Start of Block

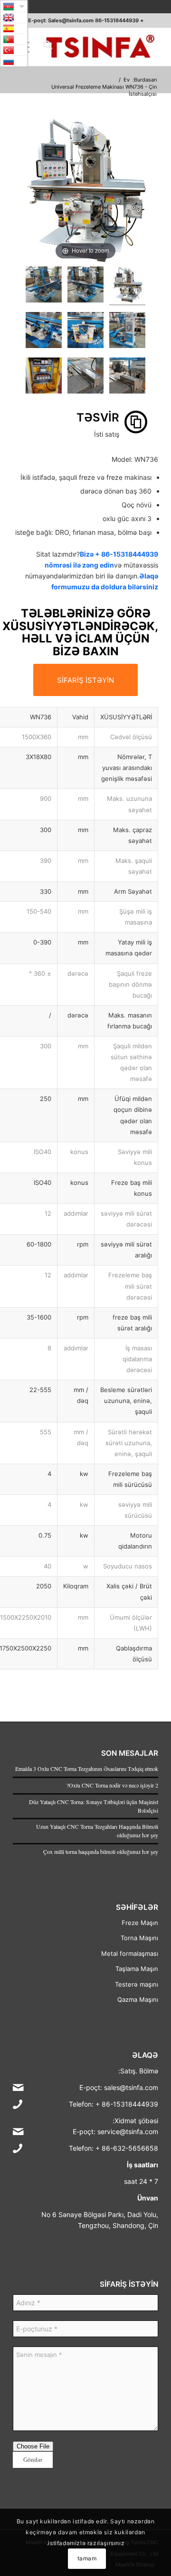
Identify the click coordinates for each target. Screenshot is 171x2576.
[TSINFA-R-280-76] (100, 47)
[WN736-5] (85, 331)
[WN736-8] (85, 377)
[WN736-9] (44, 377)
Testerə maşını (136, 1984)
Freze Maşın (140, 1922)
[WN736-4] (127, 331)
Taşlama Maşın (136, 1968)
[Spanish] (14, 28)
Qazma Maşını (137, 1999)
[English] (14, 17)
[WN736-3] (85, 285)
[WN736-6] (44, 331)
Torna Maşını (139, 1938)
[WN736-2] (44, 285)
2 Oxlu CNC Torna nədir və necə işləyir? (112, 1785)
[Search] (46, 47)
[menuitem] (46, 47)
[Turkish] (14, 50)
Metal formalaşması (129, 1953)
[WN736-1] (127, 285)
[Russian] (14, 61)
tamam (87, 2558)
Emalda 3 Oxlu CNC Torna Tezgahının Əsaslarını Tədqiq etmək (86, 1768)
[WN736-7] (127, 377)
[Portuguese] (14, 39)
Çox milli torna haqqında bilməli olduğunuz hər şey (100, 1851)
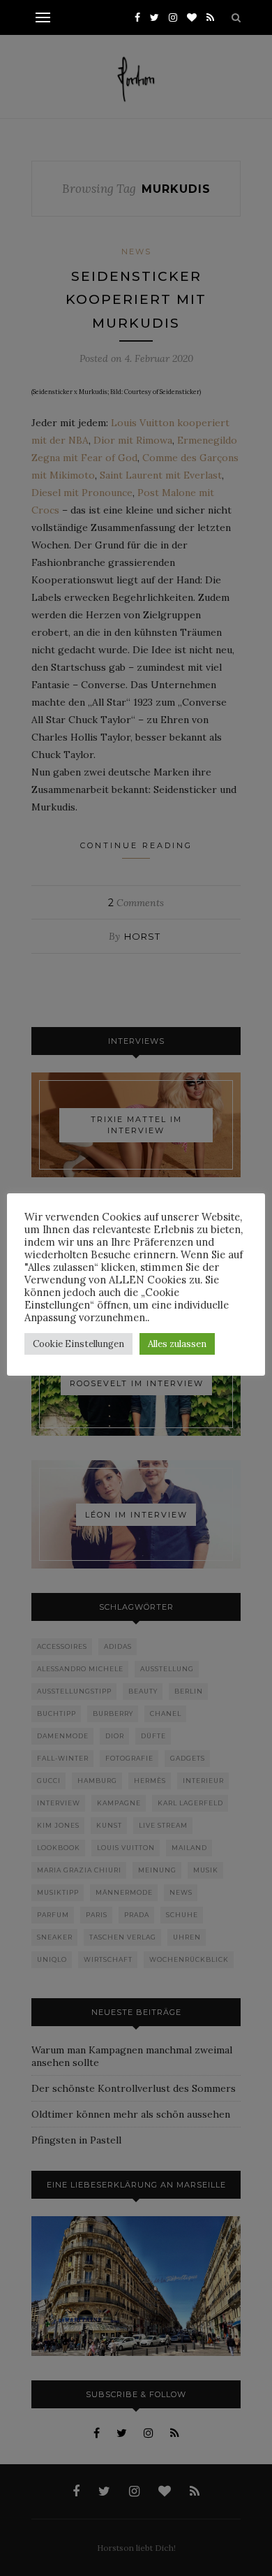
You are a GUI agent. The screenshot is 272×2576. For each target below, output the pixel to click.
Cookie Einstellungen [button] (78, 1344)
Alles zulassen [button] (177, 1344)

End of Block
Start of Block

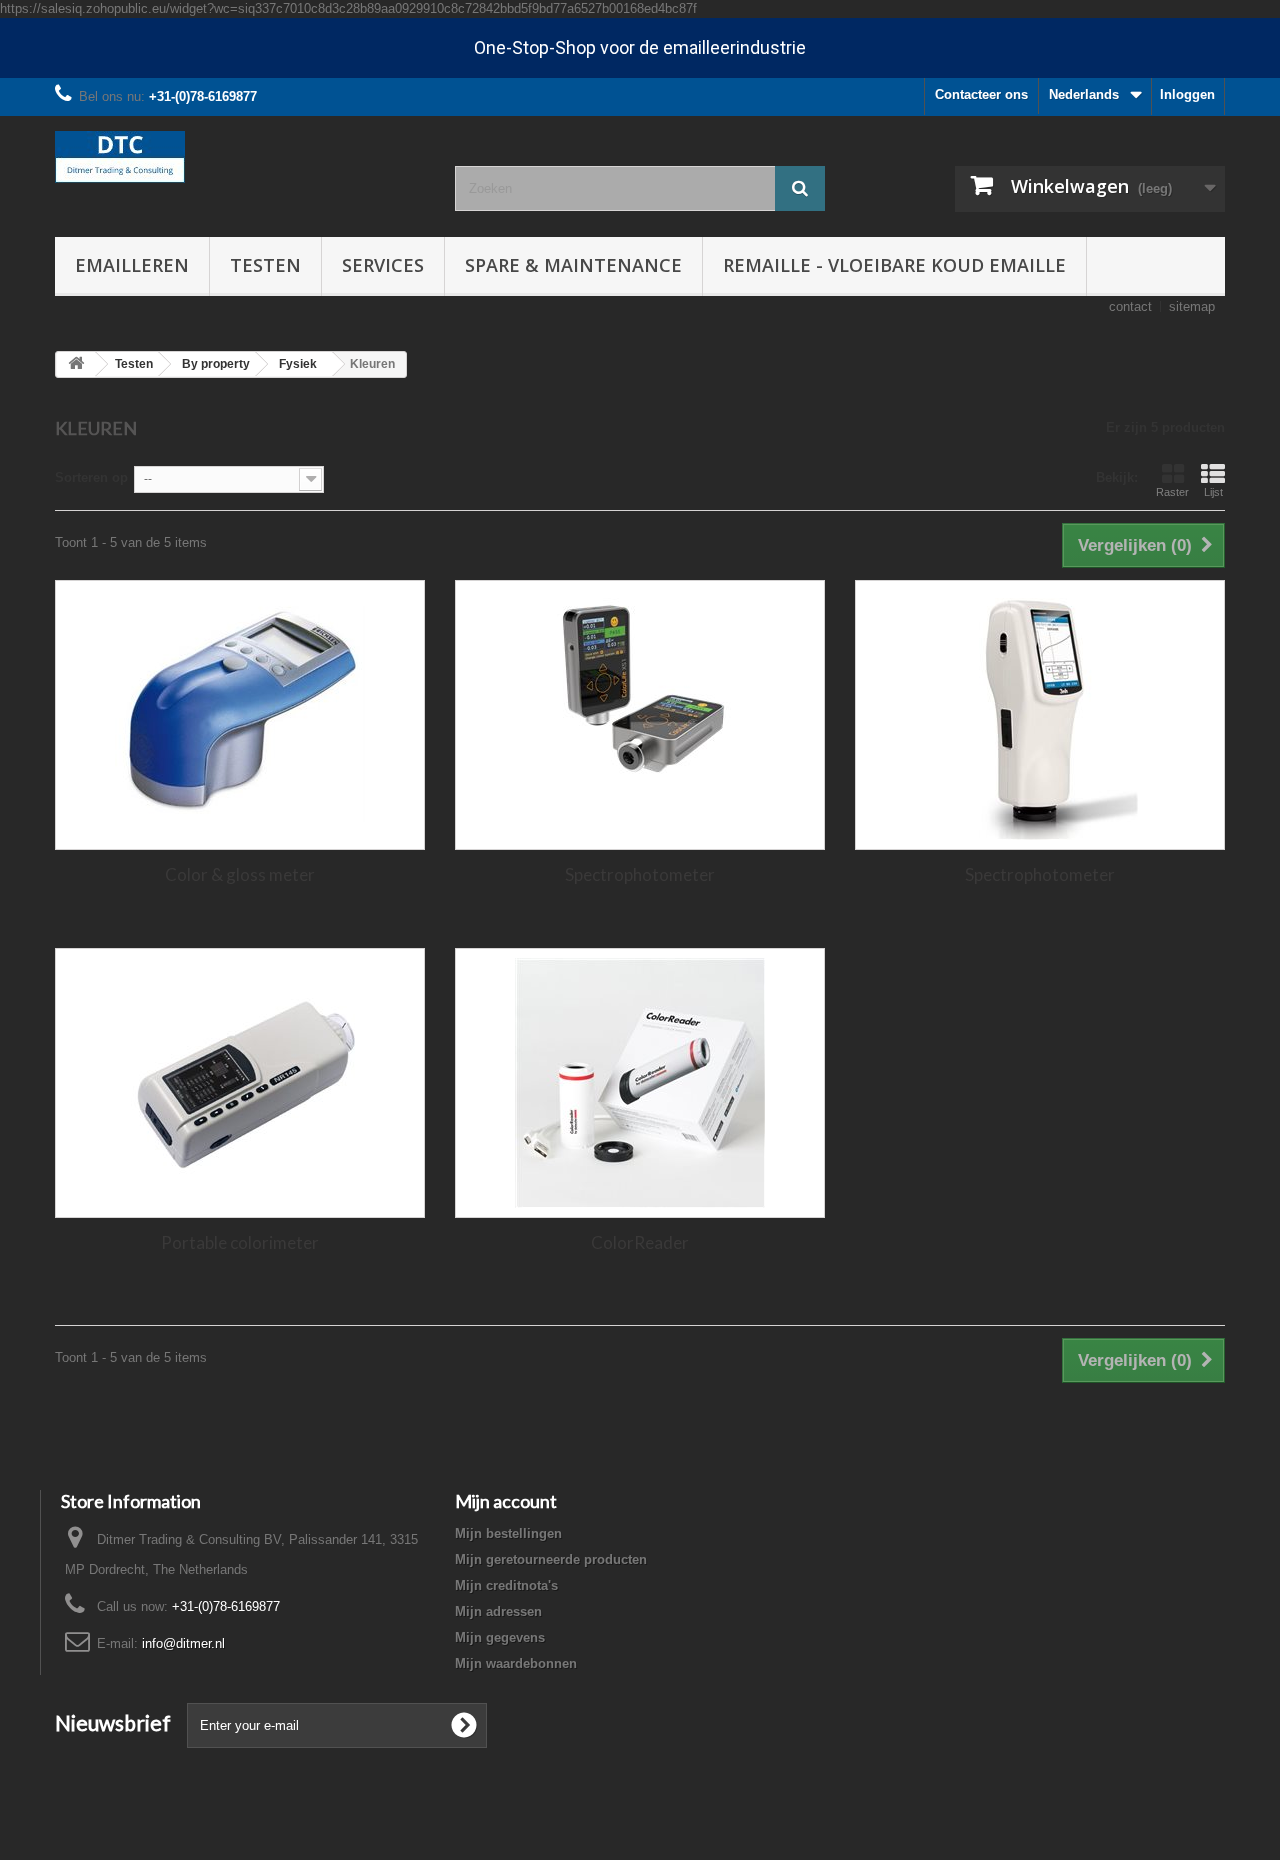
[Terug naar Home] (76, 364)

End of Block

#### WHAT NEEDS TO BE DONE
Starting at the line containing "[WN736-7] (127, 377)" and stopping at the line containing "Alles zulassen [button] (177, 1344)", output each line exactly as it appears above. Leave out the pictures.

#### OUTPUT BELOW
[WN736-7] (127, 377)
[Portuguese] (14, 39)
Çox milli torna haqqında bilməli olduğunuz hər şey (100, 1851)
You are a GUI agent. The screenshot is 272×2576. For each target below, output the pixel to click.
Cookie Einstellungen [button] (78, 1344)
Alles zulassen [button] (177, 1344)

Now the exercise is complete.